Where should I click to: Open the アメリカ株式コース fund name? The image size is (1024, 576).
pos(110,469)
==
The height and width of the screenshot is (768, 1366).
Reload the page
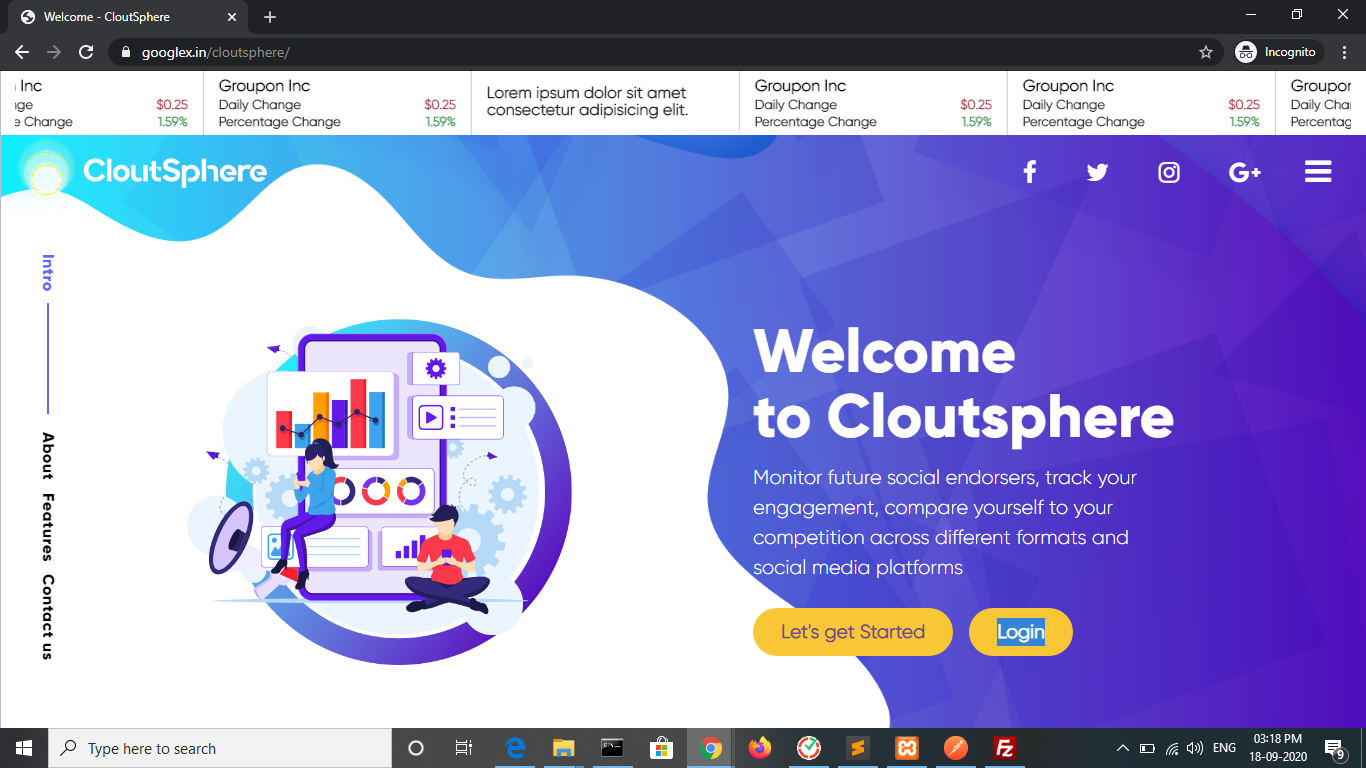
--
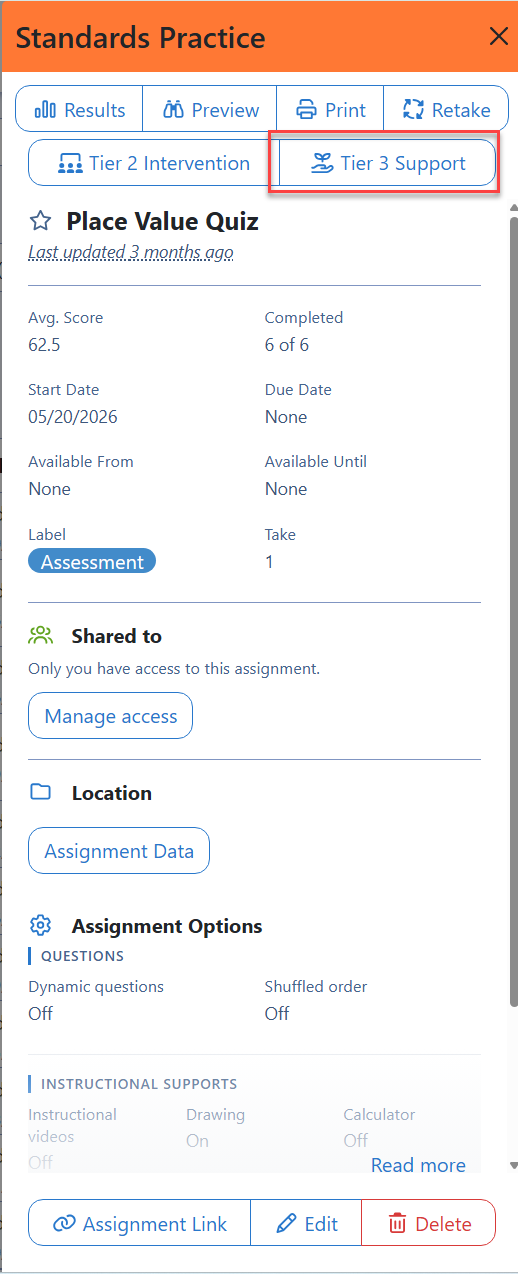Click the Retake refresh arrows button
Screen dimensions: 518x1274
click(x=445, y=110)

## TASK BRIEF
Copy out, word for word, the part of the entries above that begins at the line with "The height and" and ends at the line with "Reload the page", including both.

## ANSWER FOR THIS EXERCISE
The height and width of the screenshot is (768, 1366).
Reload the page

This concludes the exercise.